[Start Supplied data]

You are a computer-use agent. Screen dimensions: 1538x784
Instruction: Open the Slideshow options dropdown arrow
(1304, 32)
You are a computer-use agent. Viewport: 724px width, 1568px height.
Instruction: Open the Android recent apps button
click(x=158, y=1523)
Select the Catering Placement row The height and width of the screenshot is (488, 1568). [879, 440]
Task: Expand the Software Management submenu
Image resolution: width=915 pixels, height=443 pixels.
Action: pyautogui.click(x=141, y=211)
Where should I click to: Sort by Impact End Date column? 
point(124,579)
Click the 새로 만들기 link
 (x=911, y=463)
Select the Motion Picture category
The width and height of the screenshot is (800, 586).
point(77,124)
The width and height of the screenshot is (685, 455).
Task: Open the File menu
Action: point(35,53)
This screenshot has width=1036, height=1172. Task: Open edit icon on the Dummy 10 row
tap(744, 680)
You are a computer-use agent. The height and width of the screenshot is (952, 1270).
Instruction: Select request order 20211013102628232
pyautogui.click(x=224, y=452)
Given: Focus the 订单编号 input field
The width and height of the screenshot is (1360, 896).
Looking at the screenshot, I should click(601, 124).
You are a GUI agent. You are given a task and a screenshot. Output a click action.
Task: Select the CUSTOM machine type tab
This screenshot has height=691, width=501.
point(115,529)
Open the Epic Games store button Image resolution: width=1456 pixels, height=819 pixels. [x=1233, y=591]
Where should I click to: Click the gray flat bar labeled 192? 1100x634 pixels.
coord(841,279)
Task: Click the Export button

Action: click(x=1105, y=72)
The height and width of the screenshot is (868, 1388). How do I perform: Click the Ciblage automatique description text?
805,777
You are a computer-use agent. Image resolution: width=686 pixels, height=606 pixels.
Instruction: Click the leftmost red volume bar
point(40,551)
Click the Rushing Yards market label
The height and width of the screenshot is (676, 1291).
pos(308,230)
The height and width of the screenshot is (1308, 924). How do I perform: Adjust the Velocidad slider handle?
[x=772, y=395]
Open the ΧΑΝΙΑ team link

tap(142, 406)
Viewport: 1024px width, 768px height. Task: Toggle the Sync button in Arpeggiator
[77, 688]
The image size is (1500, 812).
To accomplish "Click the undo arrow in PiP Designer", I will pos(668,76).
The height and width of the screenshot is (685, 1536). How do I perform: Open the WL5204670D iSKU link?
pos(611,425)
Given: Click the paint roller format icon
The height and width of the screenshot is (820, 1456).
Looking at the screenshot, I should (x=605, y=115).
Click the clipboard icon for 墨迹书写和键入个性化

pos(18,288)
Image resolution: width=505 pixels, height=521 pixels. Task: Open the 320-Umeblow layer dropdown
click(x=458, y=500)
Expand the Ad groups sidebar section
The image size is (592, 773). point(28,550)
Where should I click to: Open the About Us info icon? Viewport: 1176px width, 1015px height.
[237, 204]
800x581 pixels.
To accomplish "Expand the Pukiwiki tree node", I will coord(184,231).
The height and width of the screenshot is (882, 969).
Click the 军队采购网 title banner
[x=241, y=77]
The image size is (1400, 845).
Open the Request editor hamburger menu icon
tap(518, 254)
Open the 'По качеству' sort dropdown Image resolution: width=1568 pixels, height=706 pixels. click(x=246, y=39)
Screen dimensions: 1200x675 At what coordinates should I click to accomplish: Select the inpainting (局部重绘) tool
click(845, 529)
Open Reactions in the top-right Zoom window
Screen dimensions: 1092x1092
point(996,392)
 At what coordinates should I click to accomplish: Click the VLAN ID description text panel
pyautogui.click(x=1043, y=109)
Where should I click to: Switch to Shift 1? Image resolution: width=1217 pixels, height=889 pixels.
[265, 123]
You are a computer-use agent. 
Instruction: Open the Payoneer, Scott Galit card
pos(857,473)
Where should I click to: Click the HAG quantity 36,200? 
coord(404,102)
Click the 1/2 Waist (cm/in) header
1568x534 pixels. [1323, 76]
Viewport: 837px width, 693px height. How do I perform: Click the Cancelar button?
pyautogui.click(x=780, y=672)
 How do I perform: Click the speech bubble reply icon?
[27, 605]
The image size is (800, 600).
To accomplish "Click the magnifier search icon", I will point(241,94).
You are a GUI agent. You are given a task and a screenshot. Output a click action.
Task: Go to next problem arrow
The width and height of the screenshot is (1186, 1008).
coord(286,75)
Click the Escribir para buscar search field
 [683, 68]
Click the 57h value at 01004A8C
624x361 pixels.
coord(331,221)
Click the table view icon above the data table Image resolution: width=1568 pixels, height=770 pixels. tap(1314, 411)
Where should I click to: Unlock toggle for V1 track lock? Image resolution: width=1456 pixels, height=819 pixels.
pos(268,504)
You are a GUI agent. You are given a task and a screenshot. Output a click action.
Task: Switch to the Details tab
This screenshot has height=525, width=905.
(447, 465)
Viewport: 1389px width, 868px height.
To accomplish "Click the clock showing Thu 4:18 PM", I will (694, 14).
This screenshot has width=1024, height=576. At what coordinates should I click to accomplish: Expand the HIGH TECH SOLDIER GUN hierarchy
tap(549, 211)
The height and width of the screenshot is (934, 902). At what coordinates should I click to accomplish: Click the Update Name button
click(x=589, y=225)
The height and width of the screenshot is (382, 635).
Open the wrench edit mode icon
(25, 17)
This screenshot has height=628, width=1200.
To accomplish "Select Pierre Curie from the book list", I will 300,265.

[End Supplied data]

**The exercise**
Copy the lines of the entries above verbatim, starting with the line containing "You are a computer-use agent. The" and ending with the line containing "Looking at the screenshot, I should click(601, 124).", both included.

**Task result**
You are a computer-use agent. The height and width of the screenshot is (952, 1270).
Instruction: Select request order 20211013102628232
pyautogui.click(x=224, y=452)
Given: Focus the 订单编号 input field
The width and height of the screenshot is (1360, 896).
Looking at the screenshot, I should click(601, 124).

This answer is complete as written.